We are happy to announce that Naomi Oreskes, world renowned thinker who established the consensus on human-induced climate change and bestselling author of books including The Merchants of Doubt, and The Big Myth, will visit Stockholm April 24 for an evening event at ABF Huset, Stockholm.

Tickets  include food and drinks at a mingle afterwards. Proceeds support ABF's activities promoting lifelong learning, democracy, and equality.

Her most recent book, The Big Myth: How American Business Taught Us to Loathe Government and Love the Free Market, details how American business organizations created a deep, near-spiritual faith in the idea of free markets, helping them oppose environmental and workers regulations for nearly a century. Merchants of Doubt (also made into a documentary film),revealed how corporate lobbying spread mistrust in climate change using the same techniques as the tobacco lobby, which long claimed smoking was safe and postponed regulation.

In this talk she will present new work that shows how, taken into its full scientific account, climate change breaks the historical promise of continued progress on which Western societies have built their political and economic institutions. She will outline how futuristic framings of solutions – and faith in techno-fixes – allow us to avoid looking the role of the powerful in the dangerous deferral of climate action.

Naomi Oreskes is Henry Charles Lea Professor of the History of Science and Affiliated Professor of Earth and Planetary Sciences at Harvard University.

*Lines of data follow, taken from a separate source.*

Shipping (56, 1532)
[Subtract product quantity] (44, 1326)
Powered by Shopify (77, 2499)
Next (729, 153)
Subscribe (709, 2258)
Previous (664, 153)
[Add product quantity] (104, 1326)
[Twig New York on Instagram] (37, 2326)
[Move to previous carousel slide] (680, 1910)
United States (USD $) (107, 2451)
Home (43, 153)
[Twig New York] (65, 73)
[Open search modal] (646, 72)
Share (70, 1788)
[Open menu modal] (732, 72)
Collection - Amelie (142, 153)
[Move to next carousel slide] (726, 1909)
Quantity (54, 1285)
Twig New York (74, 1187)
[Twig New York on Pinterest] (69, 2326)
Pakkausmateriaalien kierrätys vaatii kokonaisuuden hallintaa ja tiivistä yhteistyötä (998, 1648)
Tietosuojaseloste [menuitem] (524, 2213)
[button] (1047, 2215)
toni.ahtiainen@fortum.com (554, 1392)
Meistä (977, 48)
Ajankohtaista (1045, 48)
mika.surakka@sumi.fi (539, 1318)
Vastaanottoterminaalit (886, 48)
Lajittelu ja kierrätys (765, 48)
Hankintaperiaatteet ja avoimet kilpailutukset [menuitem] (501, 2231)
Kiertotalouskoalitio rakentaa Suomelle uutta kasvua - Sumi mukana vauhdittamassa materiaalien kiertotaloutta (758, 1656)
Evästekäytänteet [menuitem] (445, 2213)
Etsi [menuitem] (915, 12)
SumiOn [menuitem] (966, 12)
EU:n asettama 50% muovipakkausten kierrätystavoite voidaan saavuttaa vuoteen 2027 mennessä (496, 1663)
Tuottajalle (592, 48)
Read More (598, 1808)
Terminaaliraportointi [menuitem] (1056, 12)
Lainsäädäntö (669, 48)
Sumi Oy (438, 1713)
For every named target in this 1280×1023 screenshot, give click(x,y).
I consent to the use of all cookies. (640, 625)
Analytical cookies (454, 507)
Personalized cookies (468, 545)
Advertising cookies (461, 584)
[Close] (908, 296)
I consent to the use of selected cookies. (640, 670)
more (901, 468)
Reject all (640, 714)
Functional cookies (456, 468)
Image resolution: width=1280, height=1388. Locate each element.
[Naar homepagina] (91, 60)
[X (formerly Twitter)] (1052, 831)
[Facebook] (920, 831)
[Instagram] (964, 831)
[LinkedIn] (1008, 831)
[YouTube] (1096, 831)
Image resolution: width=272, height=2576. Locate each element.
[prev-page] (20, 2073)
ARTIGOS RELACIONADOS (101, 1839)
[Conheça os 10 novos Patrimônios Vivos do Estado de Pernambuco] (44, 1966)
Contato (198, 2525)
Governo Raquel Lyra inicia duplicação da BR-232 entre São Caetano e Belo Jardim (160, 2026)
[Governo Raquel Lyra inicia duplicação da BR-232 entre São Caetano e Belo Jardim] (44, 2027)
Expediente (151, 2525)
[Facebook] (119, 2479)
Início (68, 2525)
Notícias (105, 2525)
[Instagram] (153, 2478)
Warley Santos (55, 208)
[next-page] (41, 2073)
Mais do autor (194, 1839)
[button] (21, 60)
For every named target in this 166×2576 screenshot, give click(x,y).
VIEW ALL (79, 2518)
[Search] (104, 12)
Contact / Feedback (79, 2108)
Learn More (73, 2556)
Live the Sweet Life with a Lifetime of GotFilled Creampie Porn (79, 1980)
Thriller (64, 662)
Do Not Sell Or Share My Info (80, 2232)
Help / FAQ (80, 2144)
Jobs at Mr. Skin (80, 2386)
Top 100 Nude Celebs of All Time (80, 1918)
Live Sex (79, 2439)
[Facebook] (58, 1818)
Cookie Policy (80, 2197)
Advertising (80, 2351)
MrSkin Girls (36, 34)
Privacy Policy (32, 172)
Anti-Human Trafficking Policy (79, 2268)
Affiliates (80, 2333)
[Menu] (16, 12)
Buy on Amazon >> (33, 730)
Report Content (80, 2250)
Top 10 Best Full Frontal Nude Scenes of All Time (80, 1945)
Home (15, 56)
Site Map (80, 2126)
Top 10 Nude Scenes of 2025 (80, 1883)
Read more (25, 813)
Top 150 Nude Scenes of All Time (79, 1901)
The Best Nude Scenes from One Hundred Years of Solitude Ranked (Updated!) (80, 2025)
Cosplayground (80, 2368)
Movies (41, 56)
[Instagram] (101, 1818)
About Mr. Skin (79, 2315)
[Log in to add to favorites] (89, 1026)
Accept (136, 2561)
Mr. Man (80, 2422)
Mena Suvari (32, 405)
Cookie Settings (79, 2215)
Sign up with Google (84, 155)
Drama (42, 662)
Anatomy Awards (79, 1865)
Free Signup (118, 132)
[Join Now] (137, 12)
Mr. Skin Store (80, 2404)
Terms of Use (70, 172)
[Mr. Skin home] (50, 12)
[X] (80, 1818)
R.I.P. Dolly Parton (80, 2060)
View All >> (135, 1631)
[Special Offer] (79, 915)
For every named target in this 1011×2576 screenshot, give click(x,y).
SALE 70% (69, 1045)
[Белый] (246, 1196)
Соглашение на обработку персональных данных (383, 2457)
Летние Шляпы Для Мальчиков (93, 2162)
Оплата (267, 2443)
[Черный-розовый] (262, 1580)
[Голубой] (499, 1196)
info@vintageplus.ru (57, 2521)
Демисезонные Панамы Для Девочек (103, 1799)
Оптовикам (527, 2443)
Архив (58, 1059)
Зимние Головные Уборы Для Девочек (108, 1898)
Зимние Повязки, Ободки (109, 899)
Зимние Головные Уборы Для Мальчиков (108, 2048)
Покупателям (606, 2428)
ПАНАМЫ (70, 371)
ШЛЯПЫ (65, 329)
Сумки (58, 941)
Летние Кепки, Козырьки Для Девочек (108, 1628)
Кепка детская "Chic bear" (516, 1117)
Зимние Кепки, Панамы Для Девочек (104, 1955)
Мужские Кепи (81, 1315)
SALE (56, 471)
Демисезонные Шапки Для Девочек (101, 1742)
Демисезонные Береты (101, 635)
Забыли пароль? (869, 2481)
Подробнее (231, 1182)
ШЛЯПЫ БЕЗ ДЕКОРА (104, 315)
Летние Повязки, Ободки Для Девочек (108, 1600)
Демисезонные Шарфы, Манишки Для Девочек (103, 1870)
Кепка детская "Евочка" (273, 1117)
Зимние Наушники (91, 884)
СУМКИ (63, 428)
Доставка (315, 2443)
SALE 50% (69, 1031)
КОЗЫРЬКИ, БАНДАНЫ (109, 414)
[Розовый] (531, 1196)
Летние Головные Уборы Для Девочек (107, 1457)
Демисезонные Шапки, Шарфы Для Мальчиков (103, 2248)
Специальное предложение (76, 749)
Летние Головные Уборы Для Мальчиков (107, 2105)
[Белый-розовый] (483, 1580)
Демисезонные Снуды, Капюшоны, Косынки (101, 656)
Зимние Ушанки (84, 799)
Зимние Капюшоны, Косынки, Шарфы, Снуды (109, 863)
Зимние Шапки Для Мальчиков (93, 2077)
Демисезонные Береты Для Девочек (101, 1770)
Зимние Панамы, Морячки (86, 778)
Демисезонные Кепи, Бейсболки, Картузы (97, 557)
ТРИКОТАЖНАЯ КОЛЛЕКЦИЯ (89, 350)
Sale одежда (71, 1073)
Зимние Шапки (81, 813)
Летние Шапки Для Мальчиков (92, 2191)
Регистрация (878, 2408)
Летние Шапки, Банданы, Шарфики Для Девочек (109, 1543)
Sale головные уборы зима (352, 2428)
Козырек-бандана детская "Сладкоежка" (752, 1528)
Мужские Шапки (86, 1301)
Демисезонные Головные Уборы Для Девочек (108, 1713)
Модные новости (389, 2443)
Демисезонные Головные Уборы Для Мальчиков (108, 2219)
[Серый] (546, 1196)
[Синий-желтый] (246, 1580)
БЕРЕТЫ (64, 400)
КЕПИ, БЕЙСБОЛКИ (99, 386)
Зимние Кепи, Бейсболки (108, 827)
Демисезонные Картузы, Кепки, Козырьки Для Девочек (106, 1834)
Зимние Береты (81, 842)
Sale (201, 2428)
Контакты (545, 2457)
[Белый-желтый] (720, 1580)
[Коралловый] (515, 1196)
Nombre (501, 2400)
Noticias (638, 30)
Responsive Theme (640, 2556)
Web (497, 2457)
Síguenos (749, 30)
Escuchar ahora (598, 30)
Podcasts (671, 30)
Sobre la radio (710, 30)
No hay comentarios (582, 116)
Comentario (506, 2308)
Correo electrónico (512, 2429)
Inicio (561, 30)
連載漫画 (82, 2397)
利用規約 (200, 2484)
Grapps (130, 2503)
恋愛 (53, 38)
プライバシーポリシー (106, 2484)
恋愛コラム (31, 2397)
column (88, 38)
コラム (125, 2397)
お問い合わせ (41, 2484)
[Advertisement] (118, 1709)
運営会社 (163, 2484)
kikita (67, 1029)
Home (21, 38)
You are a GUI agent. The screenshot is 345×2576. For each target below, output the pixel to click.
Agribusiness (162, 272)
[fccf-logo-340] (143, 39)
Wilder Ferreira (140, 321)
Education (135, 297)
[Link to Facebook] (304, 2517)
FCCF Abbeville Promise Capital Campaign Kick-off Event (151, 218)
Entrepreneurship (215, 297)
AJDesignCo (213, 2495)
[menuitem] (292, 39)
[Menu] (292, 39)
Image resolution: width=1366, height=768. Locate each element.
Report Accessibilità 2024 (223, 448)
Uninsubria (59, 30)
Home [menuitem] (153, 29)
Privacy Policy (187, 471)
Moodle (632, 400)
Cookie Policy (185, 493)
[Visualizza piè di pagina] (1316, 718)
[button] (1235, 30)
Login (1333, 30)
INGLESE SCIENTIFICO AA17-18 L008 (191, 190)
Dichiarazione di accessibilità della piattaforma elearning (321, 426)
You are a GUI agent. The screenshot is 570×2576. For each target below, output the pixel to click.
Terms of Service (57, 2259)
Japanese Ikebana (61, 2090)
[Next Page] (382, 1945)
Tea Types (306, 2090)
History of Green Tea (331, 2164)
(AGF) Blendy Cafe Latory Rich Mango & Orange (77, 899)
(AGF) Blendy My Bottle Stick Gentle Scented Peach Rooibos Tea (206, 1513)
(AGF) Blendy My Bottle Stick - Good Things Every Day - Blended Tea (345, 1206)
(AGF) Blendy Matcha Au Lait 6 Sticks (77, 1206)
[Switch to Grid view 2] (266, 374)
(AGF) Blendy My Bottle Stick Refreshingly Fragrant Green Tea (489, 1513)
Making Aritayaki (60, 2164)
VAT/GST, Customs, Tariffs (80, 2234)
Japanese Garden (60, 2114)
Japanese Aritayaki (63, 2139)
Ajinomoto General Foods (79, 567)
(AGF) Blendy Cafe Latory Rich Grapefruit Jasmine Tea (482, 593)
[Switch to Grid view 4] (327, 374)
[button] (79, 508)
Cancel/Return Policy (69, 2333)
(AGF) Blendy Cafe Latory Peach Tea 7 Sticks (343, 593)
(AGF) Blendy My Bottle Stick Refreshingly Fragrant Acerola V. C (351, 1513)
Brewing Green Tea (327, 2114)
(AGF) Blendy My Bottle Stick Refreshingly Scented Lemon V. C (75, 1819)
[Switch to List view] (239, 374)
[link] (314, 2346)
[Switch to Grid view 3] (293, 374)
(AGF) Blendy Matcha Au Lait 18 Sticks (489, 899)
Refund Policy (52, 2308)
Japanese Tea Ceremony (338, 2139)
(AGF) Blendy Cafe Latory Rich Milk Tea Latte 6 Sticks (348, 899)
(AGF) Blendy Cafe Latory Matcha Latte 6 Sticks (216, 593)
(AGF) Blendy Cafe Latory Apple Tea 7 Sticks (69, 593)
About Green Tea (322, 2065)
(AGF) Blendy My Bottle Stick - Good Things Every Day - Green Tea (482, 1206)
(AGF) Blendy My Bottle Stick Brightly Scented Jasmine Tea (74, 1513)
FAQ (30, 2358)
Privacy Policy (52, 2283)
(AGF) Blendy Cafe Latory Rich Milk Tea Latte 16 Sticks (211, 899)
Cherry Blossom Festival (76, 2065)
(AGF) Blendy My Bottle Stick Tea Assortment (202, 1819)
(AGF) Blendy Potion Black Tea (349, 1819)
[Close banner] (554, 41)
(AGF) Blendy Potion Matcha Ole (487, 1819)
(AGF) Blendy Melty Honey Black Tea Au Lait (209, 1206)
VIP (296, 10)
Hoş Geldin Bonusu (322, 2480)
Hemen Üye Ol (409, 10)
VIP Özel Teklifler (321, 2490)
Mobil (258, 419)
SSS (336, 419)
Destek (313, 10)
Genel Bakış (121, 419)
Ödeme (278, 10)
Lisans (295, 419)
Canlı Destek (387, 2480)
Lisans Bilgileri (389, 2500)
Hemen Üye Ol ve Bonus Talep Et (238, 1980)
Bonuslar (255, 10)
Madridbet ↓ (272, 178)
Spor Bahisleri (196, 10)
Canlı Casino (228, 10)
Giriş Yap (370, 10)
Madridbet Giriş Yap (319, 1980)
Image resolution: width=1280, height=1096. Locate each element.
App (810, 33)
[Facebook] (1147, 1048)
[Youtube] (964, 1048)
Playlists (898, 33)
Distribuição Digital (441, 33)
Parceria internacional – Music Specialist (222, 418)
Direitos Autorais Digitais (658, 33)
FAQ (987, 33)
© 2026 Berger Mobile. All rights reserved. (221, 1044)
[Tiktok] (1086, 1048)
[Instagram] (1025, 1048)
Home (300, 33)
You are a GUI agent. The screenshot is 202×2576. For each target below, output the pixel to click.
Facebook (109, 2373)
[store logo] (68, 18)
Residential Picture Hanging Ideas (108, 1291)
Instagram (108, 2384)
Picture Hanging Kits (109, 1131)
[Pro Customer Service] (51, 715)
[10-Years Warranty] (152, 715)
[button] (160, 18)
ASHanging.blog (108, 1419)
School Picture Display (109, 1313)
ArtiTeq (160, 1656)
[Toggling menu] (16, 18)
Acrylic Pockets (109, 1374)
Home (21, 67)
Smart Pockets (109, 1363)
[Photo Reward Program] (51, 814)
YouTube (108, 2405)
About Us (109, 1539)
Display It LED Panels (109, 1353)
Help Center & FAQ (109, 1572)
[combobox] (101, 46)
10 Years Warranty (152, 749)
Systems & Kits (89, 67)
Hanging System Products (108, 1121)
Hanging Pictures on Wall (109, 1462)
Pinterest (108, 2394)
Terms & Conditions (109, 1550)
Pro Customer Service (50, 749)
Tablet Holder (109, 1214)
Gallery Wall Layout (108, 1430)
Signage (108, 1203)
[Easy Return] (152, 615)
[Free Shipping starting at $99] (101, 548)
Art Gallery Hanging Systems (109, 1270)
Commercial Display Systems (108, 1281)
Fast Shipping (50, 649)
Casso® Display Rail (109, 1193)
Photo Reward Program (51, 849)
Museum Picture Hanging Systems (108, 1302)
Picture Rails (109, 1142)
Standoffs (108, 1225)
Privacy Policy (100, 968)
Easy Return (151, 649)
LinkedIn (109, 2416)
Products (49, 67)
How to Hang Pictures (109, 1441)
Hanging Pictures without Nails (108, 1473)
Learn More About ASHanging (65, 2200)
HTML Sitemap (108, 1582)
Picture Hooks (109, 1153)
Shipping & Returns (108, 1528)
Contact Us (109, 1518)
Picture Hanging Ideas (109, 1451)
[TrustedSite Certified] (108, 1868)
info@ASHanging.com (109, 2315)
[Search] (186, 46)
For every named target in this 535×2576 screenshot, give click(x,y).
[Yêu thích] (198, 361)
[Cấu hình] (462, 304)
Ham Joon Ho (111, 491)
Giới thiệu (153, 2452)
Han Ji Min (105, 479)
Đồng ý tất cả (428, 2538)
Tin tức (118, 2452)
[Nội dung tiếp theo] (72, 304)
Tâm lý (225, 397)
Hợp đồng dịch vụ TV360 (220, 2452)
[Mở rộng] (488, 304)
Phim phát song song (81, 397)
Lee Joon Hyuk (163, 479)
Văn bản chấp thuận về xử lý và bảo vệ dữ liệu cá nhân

A world-renowned earth scientist, historian and public speaker, she is a leading voice on the role of science in society, the implications of anthropogenic climate change, and the role of disinformation in blocking climate action.

The event is part of a new series of public events called Changing Earth, that brings internationally leading voices to Stockholm to explore how human societies altered the conditions of the Earth System and what it means to inhabit this new world that we are facing. The series is organised by the Centre for Anthropocene History and the KTH Environmental Humanities Laboratory at KTH Royal Institute for Technology, in collaboration with ABF and Arena.